While the combined $30 billion that comes off the balance sheet is a minuscule amount when compared to the overall size of the Fed’s balance sheet ($4.5 trillion), just getting the program started is an accomplishment. Having the balance sheet reduction plan in place leaves the Fed on cruise control for the next Chair if that person is not Janet Yellen. While plans can certainly be changed, they are more difficult to change once they are in place and running.
The September meeting of the FOMC was the biggest news item in the U.S. that impacted the financial markets last week, despite there being very little surprise in the statement regarding the interest rate and balance sheet unwinding program. The September FOMC meeting was also very important because it is one of two meetings at which the Fed releases its projections for the future of interest rates and inflation as well as a trove of other economic data. Chair Yellen held a press conference following the meeting, during which she went through the Fed’s decision and took questions.
One of the most talked about aspects of this latest meeting was the Fed “Dot Plot,” a scatter plot that indicates where each FOMC member thinks interest rates will be in the future. As you can see in the chart below, there were some meaningful changes between the June projections (light red) and the September projections (light blue):
The projections remained the same for 2017, with one more rate hike expected this year, and for 2018, during which three rate hikes are predicted by FOMC members. However, in 2019 and the longer run, expectations came down a little over the June projections, with the longer run projection for interest rates now being 2.75 percent, down from the June prediction of 3 percent. Other changes seen in the data included a slight increase in overall GDP expectations for 2017, a slight decrease in unemployment down to between 4.2 and 4.3 percent and a downward revision to inflation expectations from the range of 1.6 to 1.76 percent down to 1.5 to 1.6 percent.
When all is taken into account, the Fed’s numbers show an expected continuation of the slow growth environment the US economy has been experiencing for the past several years.
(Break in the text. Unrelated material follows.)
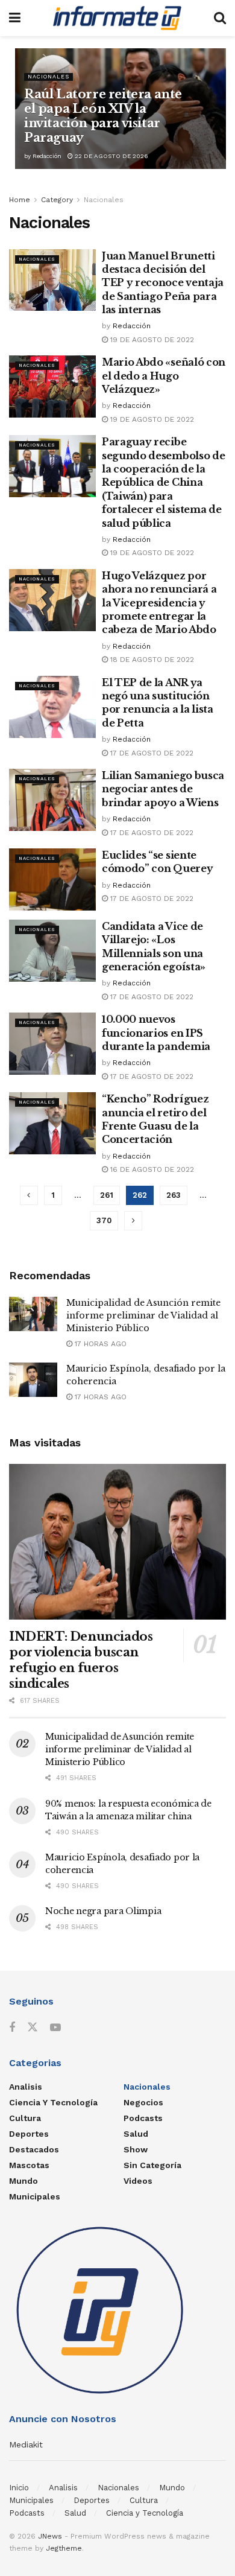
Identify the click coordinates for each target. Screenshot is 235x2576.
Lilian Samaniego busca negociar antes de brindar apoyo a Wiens (163, 789)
The other major headlines last week in the US that impacted the U.S. markets was the revival of the Republican’s healthcare repeal bill. Republicans are once again trying to round up the 50 votes needed to pass healthcare reform, but it looks like the Republicans might ultimately fall short as Senator John McCain came out against the bill, as did at least two other senators. Healthcare stocks in general pushed lower last week as the revival of healthcare reform is largely seen a negative for the sector.
In addition to healthcare reform, Congress is working diligently on tax reform, with small pieces and ideas being floated to the public, but nothing as of yet being concrete about how taxes could be reformed and whether a bipartisan deal could actually be reached.